* Problem statement
Using the data below, return the stretch from the line that contains "Screen dimensions: 1892x1310" through the line that contains "Open the Accounts menu icon", both included, exactly as it stands and nothing beyond it.

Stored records
^^^^^^^^^^^^^^^^

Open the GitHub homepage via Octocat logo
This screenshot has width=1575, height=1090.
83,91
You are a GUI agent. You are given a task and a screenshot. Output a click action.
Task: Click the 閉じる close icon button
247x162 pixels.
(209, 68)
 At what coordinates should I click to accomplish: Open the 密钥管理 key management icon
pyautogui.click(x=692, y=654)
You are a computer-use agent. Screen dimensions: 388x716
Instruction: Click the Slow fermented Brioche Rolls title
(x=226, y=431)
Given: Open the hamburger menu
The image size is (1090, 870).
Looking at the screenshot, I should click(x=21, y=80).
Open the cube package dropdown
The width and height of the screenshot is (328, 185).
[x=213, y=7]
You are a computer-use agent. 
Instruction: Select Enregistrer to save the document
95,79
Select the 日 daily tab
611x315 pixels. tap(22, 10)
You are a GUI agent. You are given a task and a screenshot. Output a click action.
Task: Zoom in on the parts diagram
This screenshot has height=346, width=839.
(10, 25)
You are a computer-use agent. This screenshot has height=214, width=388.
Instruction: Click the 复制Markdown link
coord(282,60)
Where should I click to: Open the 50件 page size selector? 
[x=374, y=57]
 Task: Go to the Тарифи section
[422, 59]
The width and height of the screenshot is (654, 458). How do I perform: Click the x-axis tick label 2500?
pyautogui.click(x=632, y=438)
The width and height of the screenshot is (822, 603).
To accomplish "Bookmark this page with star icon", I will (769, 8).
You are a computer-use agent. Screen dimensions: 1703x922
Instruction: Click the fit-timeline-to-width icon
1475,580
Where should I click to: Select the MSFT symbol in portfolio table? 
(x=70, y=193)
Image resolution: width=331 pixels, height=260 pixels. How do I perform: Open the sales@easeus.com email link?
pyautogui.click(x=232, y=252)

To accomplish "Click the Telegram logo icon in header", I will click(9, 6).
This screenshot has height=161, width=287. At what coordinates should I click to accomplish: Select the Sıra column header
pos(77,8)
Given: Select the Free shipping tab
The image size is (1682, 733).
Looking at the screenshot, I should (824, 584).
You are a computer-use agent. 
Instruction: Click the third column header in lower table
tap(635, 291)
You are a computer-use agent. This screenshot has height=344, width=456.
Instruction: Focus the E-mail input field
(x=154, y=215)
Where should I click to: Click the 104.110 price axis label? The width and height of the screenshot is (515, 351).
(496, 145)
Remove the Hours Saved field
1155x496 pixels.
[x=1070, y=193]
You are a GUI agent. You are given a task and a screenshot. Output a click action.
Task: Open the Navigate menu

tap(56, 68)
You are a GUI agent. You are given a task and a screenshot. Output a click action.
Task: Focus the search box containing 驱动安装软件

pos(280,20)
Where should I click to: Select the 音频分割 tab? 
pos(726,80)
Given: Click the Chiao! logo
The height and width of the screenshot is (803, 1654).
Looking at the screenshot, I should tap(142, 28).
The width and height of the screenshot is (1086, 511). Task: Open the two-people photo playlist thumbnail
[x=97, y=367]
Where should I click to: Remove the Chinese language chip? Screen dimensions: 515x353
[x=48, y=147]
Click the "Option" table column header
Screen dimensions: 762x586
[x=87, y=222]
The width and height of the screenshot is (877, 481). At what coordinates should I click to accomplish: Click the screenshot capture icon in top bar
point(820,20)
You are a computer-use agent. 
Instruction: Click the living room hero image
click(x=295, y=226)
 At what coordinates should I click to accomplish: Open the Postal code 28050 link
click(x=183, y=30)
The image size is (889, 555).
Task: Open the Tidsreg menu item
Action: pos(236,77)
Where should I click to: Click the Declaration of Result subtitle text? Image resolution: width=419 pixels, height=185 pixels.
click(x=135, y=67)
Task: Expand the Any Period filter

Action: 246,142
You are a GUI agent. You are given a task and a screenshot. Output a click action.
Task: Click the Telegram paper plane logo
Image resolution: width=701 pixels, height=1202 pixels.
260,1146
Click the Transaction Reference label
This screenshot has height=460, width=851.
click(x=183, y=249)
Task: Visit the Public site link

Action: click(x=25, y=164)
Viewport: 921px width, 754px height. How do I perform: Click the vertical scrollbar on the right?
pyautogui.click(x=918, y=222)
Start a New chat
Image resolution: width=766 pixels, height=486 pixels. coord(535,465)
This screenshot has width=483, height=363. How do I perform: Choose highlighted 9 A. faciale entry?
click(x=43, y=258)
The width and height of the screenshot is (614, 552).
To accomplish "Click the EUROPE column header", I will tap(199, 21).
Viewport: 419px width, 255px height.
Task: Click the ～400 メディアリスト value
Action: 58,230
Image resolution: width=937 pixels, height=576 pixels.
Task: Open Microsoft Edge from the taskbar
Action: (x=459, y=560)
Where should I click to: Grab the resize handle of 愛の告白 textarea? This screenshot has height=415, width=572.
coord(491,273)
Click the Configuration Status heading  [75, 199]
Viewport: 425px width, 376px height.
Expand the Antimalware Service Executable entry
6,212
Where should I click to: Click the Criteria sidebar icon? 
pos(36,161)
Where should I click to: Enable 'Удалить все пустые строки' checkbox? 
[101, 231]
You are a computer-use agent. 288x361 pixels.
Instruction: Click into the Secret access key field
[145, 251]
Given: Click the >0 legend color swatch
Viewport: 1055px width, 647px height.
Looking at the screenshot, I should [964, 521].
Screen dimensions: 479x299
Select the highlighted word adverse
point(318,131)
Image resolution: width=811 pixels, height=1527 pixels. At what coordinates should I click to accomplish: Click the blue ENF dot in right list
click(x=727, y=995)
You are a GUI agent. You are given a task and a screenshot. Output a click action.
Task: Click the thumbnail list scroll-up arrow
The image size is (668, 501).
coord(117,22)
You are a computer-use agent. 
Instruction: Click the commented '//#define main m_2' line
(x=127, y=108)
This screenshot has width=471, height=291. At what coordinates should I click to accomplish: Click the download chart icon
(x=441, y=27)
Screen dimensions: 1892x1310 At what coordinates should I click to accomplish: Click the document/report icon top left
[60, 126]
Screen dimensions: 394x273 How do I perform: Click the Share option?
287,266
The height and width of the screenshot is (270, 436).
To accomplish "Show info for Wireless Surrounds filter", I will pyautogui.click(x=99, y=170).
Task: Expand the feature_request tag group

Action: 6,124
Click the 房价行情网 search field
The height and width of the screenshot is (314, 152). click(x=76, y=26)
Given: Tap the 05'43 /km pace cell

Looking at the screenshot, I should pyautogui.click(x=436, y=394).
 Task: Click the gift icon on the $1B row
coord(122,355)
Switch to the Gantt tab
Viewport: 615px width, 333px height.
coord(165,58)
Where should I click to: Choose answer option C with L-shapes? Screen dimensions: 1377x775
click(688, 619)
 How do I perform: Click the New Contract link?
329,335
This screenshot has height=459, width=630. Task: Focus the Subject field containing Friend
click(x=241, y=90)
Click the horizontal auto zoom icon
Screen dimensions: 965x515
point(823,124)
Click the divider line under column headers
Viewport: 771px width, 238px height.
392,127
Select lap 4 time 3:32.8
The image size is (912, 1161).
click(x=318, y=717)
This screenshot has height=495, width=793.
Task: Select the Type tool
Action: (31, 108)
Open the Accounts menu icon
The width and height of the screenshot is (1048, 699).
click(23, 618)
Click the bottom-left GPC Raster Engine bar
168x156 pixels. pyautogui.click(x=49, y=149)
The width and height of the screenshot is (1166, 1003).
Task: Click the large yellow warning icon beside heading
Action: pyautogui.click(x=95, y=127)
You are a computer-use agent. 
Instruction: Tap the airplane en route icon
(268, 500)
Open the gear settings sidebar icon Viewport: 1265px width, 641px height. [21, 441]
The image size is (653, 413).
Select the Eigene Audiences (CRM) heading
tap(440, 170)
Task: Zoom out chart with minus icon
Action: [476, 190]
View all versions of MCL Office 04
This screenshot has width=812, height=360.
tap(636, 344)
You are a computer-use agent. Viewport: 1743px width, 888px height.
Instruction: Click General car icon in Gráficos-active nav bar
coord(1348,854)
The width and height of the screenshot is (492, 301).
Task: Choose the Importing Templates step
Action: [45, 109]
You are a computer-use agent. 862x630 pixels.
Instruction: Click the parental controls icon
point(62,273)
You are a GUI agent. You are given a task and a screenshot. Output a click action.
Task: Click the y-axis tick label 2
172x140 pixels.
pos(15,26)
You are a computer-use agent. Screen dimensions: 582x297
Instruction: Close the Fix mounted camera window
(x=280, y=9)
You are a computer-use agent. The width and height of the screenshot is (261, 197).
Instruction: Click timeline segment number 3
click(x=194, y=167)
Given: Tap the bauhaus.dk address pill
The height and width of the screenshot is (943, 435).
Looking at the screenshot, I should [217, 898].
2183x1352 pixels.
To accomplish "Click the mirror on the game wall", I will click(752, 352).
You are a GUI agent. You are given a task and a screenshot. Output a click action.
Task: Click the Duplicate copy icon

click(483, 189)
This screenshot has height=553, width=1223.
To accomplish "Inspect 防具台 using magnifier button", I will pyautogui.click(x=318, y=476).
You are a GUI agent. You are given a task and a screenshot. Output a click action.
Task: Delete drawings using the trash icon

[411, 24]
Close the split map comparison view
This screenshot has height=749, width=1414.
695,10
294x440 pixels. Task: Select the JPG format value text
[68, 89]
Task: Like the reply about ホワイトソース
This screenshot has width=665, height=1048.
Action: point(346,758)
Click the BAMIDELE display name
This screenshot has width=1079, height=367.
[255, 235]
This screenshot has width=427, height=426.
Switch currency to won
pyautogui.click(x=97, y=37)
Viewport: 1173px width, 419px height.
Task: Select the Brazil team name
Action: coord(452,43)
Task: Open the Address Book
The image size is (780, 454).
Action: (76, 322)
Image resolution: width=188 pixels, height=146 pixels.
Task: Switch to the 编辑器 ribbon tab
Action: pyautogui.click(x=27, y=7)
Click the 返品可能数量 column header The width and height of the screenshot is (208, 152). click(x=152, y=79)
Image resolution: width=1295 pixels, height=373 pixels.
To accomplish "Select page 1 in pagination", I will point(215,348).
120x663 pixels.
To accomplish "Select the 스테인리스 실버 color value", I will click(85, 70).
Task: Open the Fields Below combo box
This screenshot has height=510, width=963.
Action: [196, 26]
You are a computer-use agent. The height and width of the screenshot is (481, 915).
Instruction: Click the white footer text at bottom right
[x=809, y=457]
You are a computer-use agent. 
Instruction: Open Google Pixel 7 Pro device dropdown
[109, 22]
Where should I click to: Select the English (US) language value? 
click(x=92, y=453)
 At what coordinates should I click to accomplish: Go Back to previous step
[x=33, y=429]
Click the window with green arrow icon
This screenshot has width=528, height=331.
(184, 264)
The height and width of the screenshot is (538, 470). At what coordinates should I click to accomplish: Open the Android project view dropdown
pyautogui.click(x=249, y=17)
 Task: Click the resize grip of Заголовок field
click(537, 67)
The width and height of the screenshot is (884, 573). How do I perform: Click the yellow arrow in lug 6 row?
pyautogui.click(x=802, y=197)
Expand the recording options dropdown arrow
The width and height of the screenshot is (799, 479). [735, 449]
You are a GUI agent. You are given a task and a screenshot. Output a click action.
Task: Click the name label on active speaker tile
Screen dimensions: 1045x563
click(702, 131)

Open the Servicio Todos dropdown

^^^^^^^^^^^^^^^^

* Output of the exercise
Screen dimensions: 1892x1310 At what coordinates should I click to accomplish: Click the document/report icon top left
[60, 126]
Screen dimensions: 394x273 How do I perform: Click the Share option?
287,266
The height and width of the screenshot is (270, 436).
To accomplish "Show info for Wireless Surrounds filter", I will pyautogui.click(x=99, y=170).
Task: Expand the feature_request tag group

Action: 6,124
Click the 房价行情网 search field
The height and width of the screenshot is (314, 152). click(x=76, y=26)
Given: Tap the 05'43 /km pace cell

Looking at the screenshot, I should pyautogui.click(x=436, y=394).
 Task: Click the gift icon on the $1B row
coord(122,355)
Switch to the Gantt tab
Viewport: 615px width, 333px height.
coord(165,58)
Where should I click to: Choose answer option C with L-shapes? Screen dimensions: 1377x775
click(688, 619)
 How do I perform: Click the New Contract link?
329,335
This screenshot has height=459, width=630. Task: Focus the Subject field containing Friend
click(x=241, y=90)
Click the horizontal auto zoom icon
Screen dimensions: 965x515
point(823,124)
Click the divider line under column headers
Viewport: 771px width, 238px height.
392,127
Select lap 4 time 3:32.8
The image size is (912, 1161).
click(x=318, y=717)
This screenshot has height=495, width=793.
Task: Select the Type tool
Action: (31, 108)
Open the Accounts menu icon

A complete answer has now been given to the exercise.